Following the incident, the RAF grounded all non-essential flying of aircraft fitted with the Mk10 Martin Baker-built ejector seat "as a precaution", but flights later resumed in December 2011, with air chiefs saying they had "no remaining safety concerns".

A Lincolnshire Police spokesman said: "A file has been submitted for consideration by the CPS and as soon as we're in a position to update on that, we will.

"We are not speculating on the matter of any possible offences."

It is understood the police are expecting a response from the CPS by the end of the month on whether any criminal charges should be brought in relation to the incident.

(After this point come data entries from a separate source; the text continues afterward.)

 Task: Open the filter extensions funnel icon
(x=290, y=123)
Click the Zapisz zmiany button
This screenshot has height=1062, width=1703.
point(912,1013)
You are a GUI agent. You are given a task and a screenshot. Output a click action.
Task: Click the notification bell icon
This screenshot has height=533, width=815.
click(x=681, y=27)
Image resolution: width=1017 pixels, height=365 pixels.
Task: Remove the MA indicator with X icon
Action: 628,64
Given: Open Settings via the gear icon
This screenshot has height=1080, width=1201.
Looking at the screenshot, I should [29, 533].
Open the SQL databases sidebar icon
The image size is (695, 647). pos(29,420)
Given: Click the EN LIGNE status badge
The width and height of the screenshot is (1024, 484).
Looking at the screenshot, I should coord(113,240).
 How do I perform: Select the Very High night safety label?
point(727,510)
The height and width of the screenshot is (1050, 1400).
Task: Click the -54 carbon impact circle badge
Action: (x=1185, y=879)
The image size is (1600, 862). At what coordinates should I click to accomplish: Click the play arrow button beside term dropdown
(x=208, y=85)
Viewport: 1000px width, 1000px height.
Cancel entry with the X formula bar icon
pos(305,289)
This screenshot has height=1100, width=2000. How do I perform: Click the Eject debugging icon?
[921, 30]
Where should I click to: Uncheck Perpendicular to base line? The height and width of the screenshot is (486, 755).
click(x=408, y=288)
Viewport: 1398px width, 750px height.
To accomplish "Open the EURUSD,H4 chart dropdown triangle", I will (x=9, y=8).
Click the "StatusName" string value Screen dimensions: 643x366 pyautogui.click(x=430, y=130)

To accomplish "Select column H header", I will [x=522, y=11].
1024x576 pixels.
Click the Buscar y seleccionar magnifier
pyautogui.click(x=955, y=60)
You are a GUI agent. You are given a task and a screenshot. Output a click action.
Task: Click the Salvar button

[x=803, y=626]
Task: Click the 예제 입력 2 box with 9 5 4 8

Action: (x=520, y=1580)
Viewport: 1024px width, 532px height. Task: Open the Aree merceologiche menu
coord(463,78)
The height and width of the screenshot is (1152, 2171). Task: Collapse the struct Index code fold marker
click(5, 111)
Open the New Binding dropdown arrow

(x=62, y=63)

The Ministry of Defence (MoD) confirmed it was aware a police file was now with the CPS but would not comment further.

An MoD spokesman said: "We are aware that a referral has been made to the CPS in relation to the civil police investigation into this incident.

"It is not appropriate for the MoD to comment on such matters, any questions should be directed to the civil police and/or CPS.

"Our thoughts remain with the family and friends of Flt Lt Sean Cunningham."

The Red Arrows lost two pilots in 2011, after pilot Flight Lieutenant Jon Egging, 33, from Rutland, was killed when his Hawk aircraft came down after performing at an air show near Bournemouth airport in Dorset in August.

An inquest later heard the likely cause of the crash was that he lost consciousness due to the G-Force.